Bunlar karşı taraftaki avukatın sinirini bozmuş gibi kafasını eğip tebessüm etti. Hakim'in söz vermesi üzerine ayağa kalkıp elindeki dosyayı savcıya doğrulttu.
"Sayın Hakim, savcılığın sunduğu iddialar varsayımdan ibarettir. Öncelikle; söz konusu tabanca olay günü sanığın üzerinde bulunmamıştır. Kovanların teknik incelemesi ise henüz kesin bir sonuç vermemiştir. Ayrıca tanık beyanı, olayın gecesinde yaşanan panik ve karanlık göz önüne alındığında güvenilir değildir."
Hiçbir şey söylemedim. Konuşacak halimde yoktu zaten. Tek yaptığım yığılmış gibi oturduğum koltuğa sığınmaktı. Bir korkak gibi.
Hakim kaşlarını çatmış, "Savcı, avukatın belirttiği hususlara karşı bir diyeceğiniz var mıdır?"
"Tanığın ifadesi açık ve nettir. Sanığı gördüğünü beyan etmiştir. Ayrıca maktulün kan örnekleri sanığın gömleğinde bulunmuştur. Bu durum, sanığın olayla bağlantısını doğrulamaktadır."
Avukat tekrardan ayağa kalktı. Ortam gerilmişti.
"Sayın Hakim, müvekkilim olay sırasında kendisi de yaralanmıştır. Kan lekesinin sebebi budur. Henüz kriminal rapor tamamlanmamışken kesin suç isnadı yapılamaz. Müvekkilim masumiyet karinesine sahiptir. Deliller yetersizdir." Kafamı kaldırdım. O da mı yaralanmıştı? Vurulmuş muydu? Ben bunu nasıl fark edememiştim.
Hak etmemiştin!
Kafamı önüme eğdim ve vicdanımın beni yargılamasına izin verdim. Doğruydu. Tek sözüm yoktu. Doğru bildiğim şeyin acısını iliklerime kadar yaşıyordum.
En az onun kadar sende suçlusun!
Sustum.
Belki silahla değil ama, sende onu sözlerinle öldürmedin mi Piraye?
Dolan gözlerimin saklanması için kafamı neredeyse yere kadar gömdüm.

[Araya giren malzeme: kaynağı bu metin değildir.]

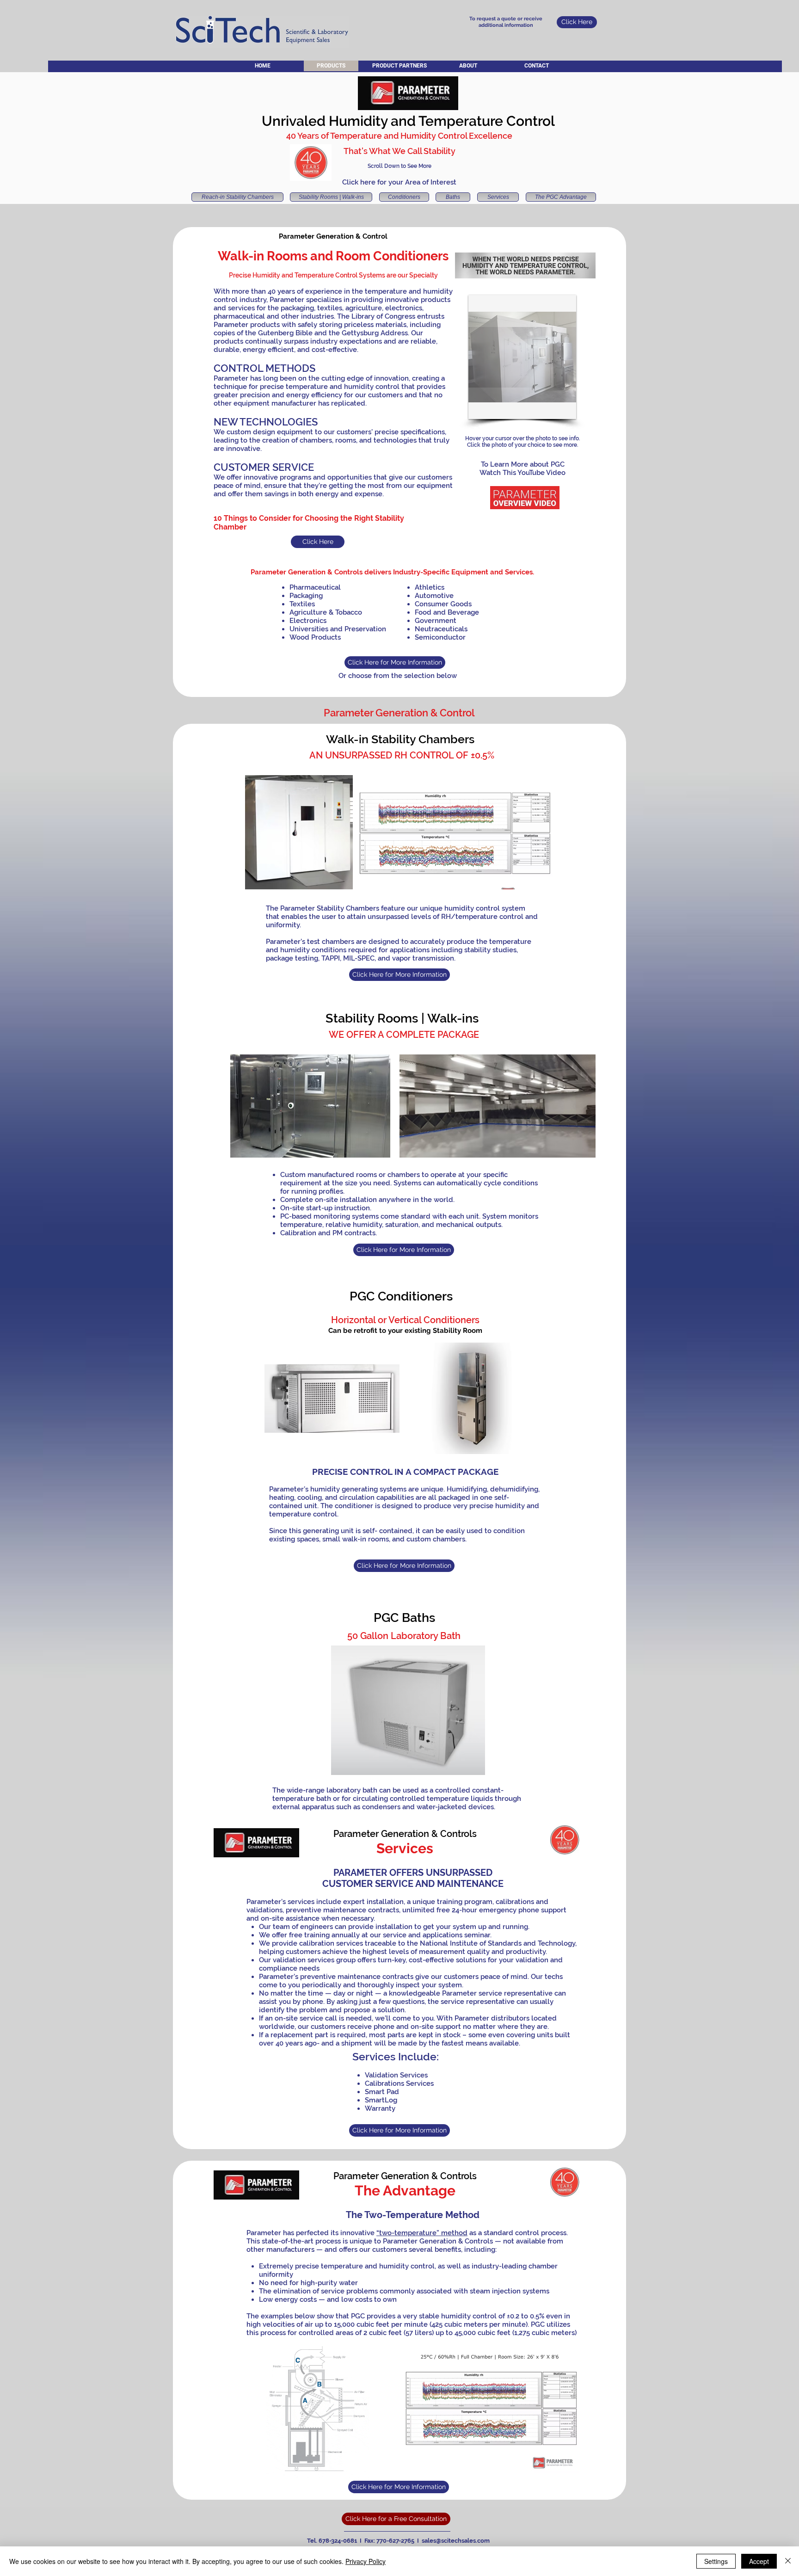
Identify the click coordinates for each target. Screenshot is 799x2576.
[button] (522, 357)
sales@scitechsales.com (456, 2540)
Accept (759, 2561)
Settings (716, 2561)
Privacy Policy (365, 2561)
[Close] (787, 2561)
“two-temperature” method (421, 2233)
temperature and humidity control (343, 386)
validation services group (314, 1960)
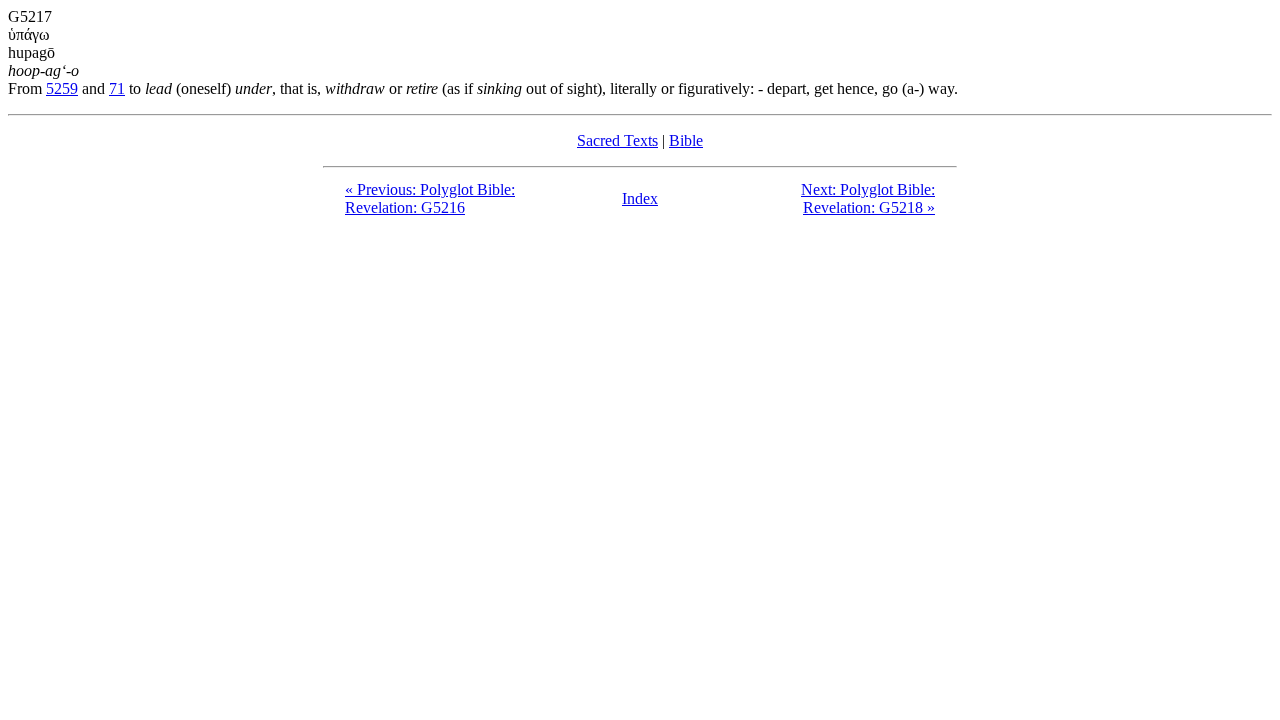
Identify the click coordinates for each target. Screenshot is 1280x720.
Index (640, 198)
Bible (686, 140)
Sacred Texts (617, 140)
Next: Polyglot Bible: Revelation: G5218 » (868, 198)
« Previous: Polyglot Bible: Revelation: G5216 (430, 198)
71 (117, 88)
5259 (62, 88)
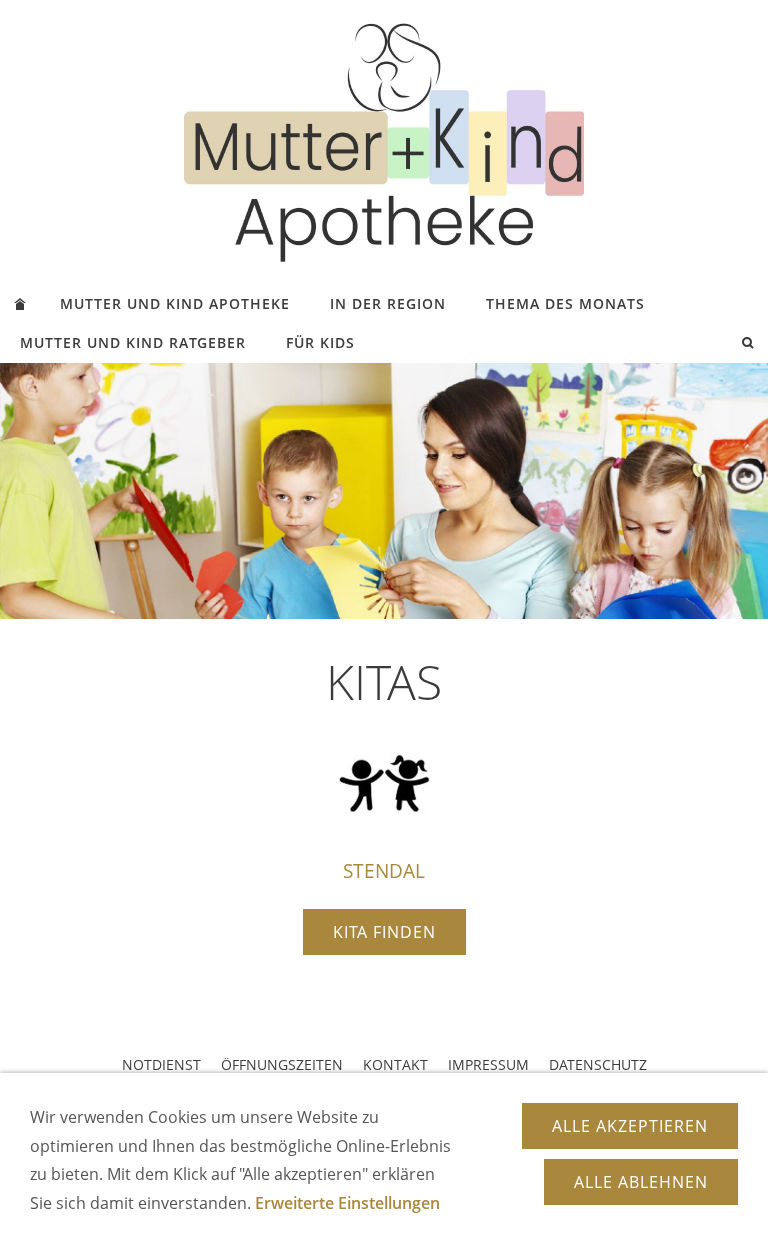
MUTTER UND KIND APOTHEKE (175, 303)
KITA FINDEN (384, 932)
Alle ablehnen (641, 1182)
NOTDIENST (161, 1064)
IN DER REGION (388, 303)
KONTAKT (395, 1064)
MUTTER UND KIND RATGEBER (133, 342)
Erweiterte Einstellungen (347, 1203)
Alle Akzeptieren (630, 1126)
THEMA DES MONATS (565, 303)
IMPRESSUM (488, 1064)
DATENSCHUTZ (598, 1064)
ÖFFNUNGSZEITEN (282, 1064)
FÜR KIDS (320, 342)
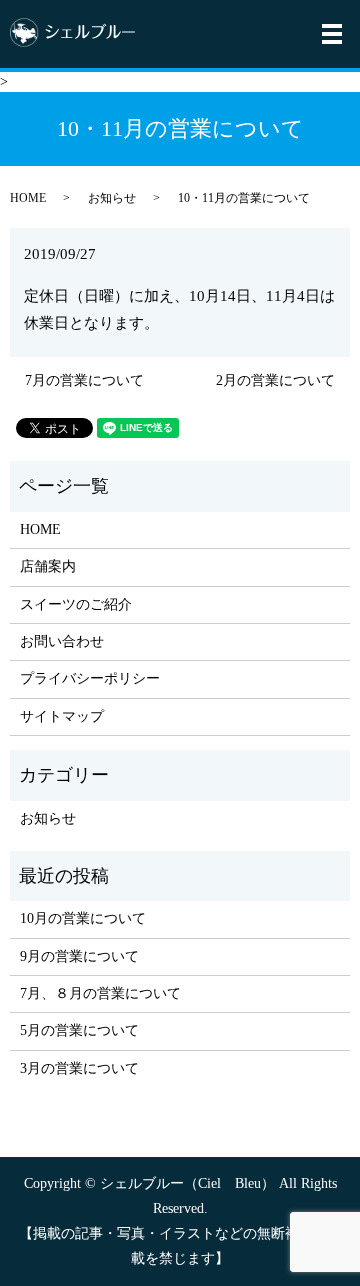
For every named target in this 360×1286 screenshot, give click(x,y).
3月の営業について (79, 1068)
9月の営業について (79, 956)
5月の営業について (79, 1030)
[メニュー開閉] (332, 34)
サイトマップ (62, 716)
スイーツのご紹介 (76, 604)
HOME (28, 198)
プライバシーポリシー (90, 678)
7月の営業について (84, 380)
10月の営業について (83, 918)
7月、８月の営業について (100, 993)
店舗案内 (48, 566)
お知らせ (112, 198)
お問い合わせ (62, 641)
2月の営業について (275, 380)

Sende onu ailesi gibi tek bırakmadın mı? Onu öldürüp öylece ortada bırakmadın mı? Ailesi tarafından dışlandı diye üzülürken sende onu ulu orta bırakmadın mı, sende onu kapının dışında bırakmadın mı söylesene?
Elimi yüzüme kapatıp susturamadığım vicdanıma yalvardım. Sus! Yalvarırım sus! Dayanamıyorum!
Beni kendi savaşımdan kurtarıp gerçeğe dönmemi sağlayan şey Hakim'in gür sesiydi.
"Dosyada henüz hükme varacak kuvvette bir kanıt bulunmamakla birlikte, mevcut şüphelerin ağırlığı ve kamu düzeni gereği sanığın tutukluluk hâlinin 3 ay devamına karar verilmiştir." Hakim son sözünü söyleyip tokmağını vururken anında kalabalıktan bir kaç itiraz çıktı.
O çevirdiği gözleriyle bana bakarken hazırlıksızdım, üşüyordum, titriyordum ama direniyordum. Etrafımızı büyük bir uğultu kaplarken her şey bir kabus gibiydi. Süheyl Hanım'ın sesi ağlamasına karışıyor ellerimi kulaklarıma kapatma isteği uyandırıyordu. Öyle bir ağlıyordu ki ölmeyi diledim.
Kapının yanındaki silahlı iki asker ve bir kaç tane polis onun yanına gelince ayağa kalkmasını beklediler. Ama o, sadece bana bakıyordu. Gözlerimde bir şeyler arıyordu. Acı? pişmanlık? üzüntü? hepsi vardı. Ama o bunu göremezdi, ben onları halının altına süpürmüştüm. Benim ondan ettiğim nefreti o da bana karşı hissetsin istiyordum. Ancak bu şekilde yaptığım şeyden pişman olmazdım. İşte! derdim, onun gerçek yüzü bu! Yaptıklarımda haklıymışım!
Ama hiçbir şey olmadı. Tek kötü söz etmedi. Kimseye zorluk çıkarmadan ayağa kalkıp elini uzattı. Süheyl Hanım çığlık çığlığa ağlarken olduğum yerden kıpırdayamadım. Bir santim bile.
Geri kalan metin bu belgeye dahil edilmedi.